* WHAT NEEDS TO BE DONE: Out of the material that follows, write out exactly the lines from the line with "Instruction: Open the Project" to the line with "Screen dimensions: 626x508", both ends included, and no others.
☆ ☆ ☆ ☆ ☆
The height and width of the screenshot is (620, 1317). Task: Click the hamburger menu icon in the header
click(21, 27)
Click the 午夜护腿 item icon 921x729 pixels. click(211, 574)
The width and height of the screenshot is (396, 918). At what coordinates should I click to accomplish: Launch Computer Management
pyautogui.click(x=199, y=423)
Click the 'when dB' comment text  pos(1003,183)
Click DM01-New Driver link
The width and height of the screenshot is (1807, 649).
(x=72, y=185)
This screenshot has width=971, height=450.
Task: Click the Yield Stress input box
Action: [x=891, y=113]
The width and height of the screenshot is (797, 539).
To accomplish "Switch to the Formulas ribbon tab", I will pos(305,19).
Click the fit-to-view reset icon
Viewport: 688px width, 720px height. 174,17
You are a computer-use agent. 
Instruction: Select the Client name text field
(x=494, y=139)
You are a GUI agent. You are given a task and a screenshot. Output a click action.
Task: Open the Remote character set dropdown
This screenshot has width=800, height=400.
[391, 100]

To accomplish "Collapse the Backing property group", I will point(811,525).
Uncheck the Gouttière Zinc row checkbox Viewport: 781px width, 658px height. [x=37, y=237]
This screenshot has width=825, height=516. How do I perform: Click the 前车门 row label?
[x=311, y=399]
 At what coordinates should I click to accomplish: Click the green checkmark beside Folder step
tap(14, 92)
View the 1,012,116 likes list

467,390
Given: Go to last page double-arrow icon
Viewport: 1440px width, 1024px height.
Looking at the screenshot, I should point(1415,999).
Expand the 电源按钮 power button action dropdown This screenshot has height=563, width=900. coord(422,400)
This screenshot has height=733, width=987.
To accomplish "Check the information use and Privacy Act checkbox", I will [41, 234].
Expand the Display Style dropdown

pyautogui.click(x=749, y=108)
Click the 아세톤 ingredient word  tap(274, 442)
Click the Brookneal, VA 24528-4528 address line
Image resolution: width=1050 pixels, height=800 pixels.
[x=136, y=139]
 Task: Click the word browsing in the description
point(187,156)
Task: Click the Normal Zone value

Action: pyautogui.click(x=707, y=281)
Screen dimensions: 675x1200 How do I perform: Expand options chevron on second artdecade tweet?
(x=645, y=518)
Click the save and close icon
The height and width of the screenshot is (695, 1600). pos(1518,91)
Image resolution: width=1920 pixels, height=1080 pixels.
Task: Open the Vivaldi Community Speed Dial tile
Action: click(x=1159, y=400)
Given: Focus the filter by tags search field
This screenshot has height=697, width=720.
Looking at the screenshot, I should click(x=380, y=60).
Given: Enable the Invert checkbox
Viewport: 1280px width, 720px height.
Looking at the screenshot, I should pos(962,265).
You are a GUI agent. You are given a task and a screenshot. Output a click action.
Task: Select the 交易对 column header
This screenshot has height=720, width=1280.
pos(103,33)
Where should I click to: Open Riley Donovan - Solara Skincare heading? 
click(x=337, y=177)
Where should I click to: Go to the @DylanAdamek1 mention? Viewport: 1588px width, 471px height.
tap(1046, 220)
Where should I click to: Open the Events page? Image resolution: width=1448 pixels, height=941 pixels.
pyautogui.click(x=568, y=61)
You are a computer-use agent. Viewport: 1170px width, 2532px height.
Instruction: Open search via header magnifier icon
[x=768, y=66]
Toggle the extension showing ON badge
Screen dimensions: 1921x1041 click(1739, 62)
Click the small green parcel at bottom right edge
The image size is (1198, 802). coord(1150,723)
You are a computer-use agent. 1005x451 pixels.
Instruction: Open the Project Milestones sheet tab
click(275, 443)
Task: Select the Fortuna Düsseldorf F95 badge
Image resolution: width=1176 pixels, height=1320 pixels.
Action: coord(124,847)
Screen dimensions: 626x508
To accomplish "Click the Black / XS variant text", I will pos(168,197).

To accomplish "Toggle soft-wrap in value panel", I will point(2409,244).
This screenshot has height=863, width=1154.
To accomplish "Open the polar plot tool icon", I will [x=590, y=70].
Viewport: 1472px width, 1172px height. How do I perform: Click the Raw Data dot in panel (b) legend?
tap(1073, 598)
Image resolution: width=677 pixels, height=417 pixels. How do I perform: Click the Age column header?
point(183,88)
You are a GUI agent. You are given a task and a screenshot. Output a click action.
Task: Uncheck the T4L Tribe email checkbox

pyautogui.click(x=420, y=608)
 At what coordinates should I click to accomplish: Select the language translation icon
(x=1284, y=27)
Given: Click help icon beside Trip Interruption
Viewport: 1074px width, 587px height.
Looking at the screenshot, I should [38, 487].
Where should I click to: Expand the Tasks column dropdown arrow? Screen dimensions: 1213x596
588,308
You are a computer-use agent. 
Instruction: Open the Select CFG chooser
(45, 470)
☆ ☆ ☆ ☆ ☆
* RESULT FOR THIS TASK:
Instruction: Open the Project Milestones sheet tab
click(275, 443)
Task: Select the Fortuna Düsseldorf F95 badge
Image resolution: width=1176 pixels, height=1320 pixels.
Action: coord(124,847)
Screen dimensions: 626x508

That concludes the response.